How can I prevent my child from becoming a drug addict?
As a parent, you have a big role to play in preventing your child from using drugs. Here are a few ways you can ensure that your child doesn’t become an addict:
- Don’t keep drugs carelessly: You may be surprised to know that a lot of children just raid their parent’s cabinet when they need drugs or alcohol because they know it’s there and their parents don’t bother to secure their cabinets. Keep these things out of sight where your child wouldn’t be able to reach them.
- Be a role model: As far as your child is concerned, you’re his first role model. He looks up to you and tries to copy what you do. If you must drink alcohol, take it in moderation.
- Talk about drugs: Talk to your child about the negative effects of drug abuse. Be very clear and direct about what happens to a person who abuses drugs.
- Teach your child to take a stand: Most children pick up drug abuse from their friends who tell them to have a taste. Teach your child different ways of saying no. It could be “No thanks, I’m not into that,” or “No, let’s do something else.”

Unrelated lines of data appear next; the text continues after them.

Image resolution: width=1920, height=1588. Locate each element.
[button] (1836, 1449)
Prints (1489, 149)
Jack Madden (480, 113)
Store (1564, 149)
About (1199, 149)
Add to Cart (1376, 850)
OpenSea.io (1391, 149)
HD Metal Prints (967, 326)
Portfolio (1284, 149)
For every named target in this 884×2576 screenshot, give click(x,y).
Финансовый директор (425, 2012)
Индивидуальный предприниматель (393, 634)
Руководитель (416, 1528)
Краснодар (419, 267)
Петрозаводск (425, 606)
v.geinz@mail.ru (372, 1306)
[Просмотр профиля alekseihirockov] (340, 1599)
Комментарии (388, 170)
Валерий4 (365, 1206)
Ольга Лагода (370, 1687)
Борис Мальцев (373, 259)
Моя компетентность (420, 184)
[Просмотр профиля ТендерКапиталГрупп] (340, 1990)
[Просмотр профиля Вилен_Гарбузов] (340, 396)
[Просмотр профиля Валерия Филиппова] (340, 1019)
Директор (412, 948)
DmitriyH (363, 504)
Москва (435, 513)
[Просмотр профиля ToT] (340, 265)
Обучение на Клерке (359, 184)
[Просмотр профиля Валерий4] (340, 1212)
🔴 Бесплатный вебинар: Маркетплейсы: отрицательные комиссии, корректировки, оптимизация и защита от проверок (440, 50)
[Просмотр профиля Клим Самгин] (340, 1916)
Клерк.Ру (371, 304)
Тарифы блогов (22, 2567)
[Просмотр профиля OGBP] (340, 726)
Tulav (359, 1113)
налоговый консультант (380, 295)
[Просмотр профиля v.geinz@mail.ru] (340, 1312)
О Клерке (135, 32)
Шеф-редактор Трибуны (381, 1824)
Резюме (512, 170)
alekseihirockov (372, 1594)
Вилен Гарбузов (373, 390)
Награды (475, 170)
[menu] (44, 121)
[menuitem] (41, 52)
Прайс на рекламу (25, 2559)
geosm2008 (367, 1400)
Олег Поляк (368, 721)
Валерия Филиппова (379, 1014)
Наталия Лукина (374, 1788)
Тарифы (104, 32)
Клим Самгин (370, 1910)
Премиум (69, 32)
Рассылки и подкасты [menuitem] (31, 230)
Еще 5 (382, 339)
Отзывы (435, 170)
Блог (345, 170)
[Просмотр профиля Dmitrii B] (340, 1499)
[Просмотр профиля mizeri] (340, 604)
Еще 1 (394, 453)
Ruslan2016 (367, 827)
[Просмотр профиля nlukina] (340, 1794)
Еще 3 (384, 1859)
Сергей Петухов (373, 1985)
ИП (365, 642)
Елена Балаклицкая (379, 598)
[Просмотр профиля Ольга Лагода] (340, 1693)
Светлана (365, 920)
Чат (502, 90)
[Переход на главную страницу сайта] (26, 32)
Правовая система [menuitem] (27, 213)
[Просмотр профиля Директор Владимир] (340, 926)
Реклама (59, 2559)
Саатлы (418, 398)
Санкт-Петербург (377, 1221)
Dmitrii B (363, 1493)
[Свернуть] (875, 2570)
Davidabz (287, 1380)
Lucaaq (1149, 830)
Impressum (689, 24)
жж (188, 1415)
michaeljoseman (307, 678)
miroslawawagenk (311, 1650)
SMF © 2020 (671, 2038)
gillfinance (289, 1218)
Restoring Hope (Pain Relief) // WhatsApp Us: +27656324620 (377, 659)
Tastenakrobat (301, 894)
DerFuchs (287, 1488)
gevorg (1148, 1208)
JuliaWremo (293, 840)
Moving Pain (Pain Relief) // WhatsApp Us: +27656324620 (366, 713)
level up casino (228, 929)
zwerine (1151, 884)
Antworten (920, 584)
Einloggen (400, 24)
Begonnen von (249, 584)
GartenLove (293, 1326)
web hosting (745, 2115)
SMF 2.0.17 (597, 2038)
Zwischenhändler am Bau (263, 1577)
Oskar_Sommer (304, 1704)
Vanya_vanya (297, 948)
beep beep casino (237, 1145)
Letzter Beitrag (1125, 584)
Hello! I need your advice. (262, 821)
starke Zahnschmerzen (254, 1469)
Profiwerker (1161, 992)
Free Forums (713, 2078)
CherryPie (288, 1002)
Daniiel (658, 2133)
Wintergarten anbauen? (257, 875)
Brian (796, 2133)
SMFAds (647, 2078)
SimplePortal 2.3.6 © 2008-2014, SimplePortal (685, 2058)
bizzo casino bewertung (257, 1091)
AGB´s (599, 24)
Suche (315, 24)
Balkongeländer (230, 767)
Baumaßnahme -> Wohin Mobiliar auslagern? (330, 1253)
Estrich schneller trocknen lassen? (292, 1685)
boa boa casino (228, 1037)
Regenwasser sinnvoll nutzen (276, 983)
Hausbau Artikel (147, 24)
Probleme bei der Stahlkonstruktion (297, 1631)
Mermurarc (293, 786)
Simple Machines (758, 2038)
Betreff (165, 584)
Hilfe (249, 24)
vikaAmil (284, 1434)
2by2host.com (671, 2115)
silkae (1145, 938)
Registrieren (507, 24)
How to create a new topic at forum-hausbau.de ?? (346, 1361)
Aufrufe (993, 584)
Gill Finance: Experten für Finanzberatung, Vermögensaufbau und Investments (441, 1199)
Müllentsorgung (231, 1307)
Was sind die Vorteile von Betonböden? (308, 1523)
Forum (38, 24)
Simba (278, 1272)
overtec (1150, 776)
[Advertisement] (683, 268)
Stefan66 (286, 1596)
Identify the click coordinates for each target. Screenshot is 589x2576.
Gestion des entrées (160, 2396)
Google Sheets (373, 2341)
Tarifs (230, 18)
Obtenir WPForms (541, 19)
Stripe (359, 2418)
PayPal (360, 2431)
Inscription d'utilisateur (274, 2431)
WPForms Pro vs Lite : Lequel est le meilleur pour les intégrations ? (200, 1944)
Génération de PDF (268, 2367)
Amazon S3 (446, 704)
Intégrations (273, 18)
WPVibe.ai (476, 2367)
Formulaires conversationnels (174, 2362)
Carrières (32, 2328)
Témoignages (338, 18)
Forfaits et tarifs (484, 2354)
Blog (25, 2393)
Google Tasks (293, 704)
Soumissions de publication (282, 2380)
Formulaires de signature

- Be selective about movies: Don’t let your child watch movies that glorify the use of drugs. It will pass the message that using drugs is cool.
- Encourage positive interests: In trying to discourage negative interests, it helps to encourage the positive ones. If your child is into sports or indoor games, encourage more of that.
How can I help my child who’s already an addict?
Dealing with a drug addict can be a demanding process, but below are some steps on how to help.
- First and foremost, always remember that addiction is a disease of the brain, not a choice or a moral failing.
- Remember that no one can take on the fight for a drug addict. The individual must learn to manage it.
- Set boundaries and stand by them.
- Encourage the individual to seek help. This will require financial backing and your support all the way.
- Look for a therapist who specializes in addiction counselling and get help.
- Set an example for healthy living by giving up casual drug and alcohol use.
- Don’t try to cover up problems created by addiction. You need to let the addict deal with the consequences of addiction. Just try and be supportive.
When you help a drug addict, keep in mind that coming back from an addiction isn’t usually a smooth process. Therefore, if your child relapses in the process of kicking the addiction, don’t give up on him. Relapsing is a part of the overall process of recovery.